Whilst Lockdown brought many challenges in terms of juggling teaching, childcare and homeschooling, for me, it also brought some pockets of time to get my geek on.
Most years, my timetable includes a class from every year group: Years 7 to 13. I experience the full gamut of human emotions and teach the whole curriculum. Whilst it is massively rewarding, it is pretty challenging to keep a whole tranche of knowledge and literature rattling around in a head that is getting on in years and is full of life management – both domestic and professional.
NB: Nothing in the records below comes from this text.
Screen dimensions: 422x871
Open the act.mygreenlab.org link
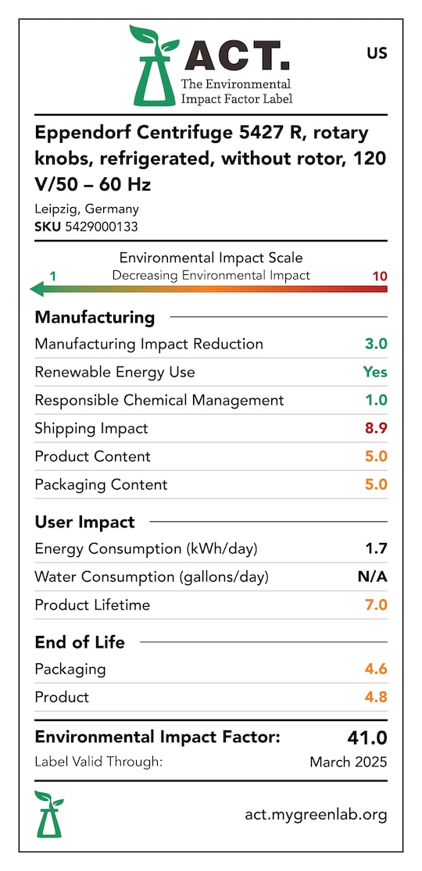316,815
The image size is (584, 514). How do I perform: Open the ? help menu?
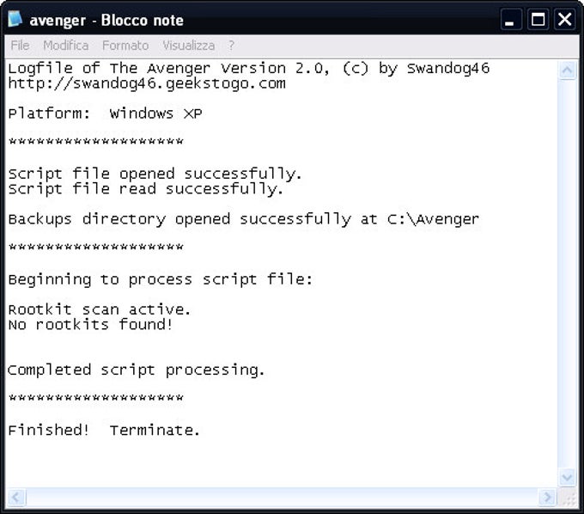click(231, 46)
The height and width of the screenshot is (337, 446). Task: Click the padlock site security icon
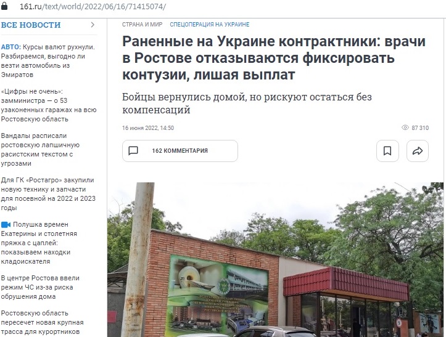pos(4,6)
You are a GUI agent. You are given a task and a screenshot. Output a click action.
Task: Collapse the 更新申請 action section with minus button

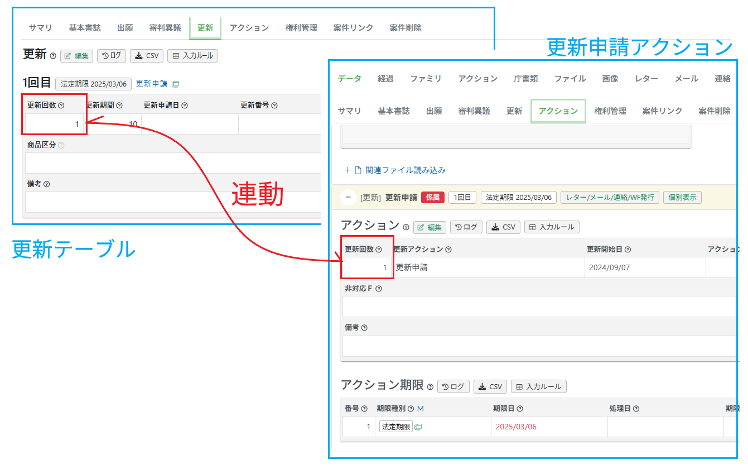click(x=348, y=197)
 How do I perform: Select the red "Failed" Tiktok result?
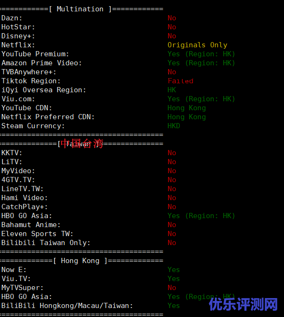tap(180, 81)

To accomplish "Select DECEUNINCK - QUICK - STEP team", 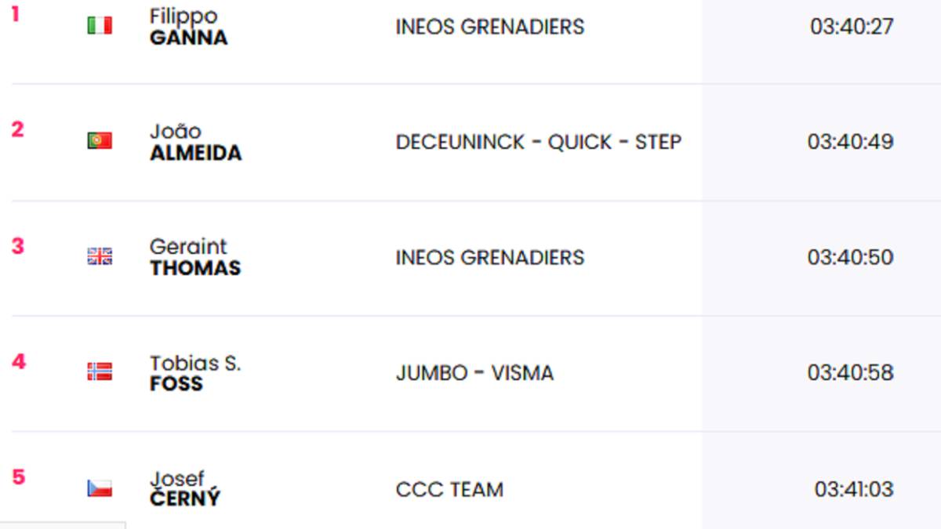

We have worked really hard in the English department at creating a curriculum model which follows a clear map and journey from aged 11 to 18. In terms of language and grammar skills, it’s pretty much the same knowledge from Years 7 to 11, becoming much more specialised at Key Stage 5, which I am happy to leave to the excellent linguists in our department!
In terms of literature, with the exception of revisiting one Shakespeare play (as per Curriculum 2015 guidelines), every text is different and the challenge starts in Year 7 with a thematic approach, looking at childhood through David Almond’s The Fire Eaters, Shakespeare’s A Midsummer Night’s Dream and Jamila Gavin’s Coram Boy.
By the time we get to A level Literature, which I am privileged enough to teach most years, I’m juggling: a couple of challenging Victorian texts; love poetry from the Renaissance to the present day; Shakespeare’s great tragedy, Othello – all under the thematic umbrella of ‘Love through the Ages’. This is where my imposter syndrome kicks in. I still never really feel like I’ve nailed it – despite successful results and a very generous observation from our most recent Ofsted inspection. I also put great pressure on myself to be a font of literature wisdom: to be able to pluck out textual and contextual knowledge from my tired old brain at will!
During Lockdown, I invested some personal CPL time in accessing the fabulous resources available from the world of teaching English Literature. An avid, Tweeter, I regularly ‘bookmark’ resources so generously shared and follow #teamenglish – I would imagine there are equivalents for most subjects. I also discovered the fantastically kind and brilliant @funkypedagogy (Jennifer Webb). God knows when this woman finds time to sleep, but in-between being part of SLT and raising small people, she manages to share the contents of her frankly planet-sized brain. I have taken part in some of her outstanding online CPL sessions which make some of the most challenging texts and critical theory we deliver, seem accessible and fun. I’ve even bought Jennifer’s three books. As Lauren Laverne would tell you, when I fangirl, I fangirl hard!
In all seriousness, it’s given me a little self-esteem boost and a renewed vigour for the subject I will always love but not always feel terribly confident about delivering. I may not have learnt how to make sourdough, written a novel or even got dressed during Lockdown, but I’ve grown my brain a bit, got my geek on and flexed my teacher muscles beyond pedagogy, and I’d highly recommend it!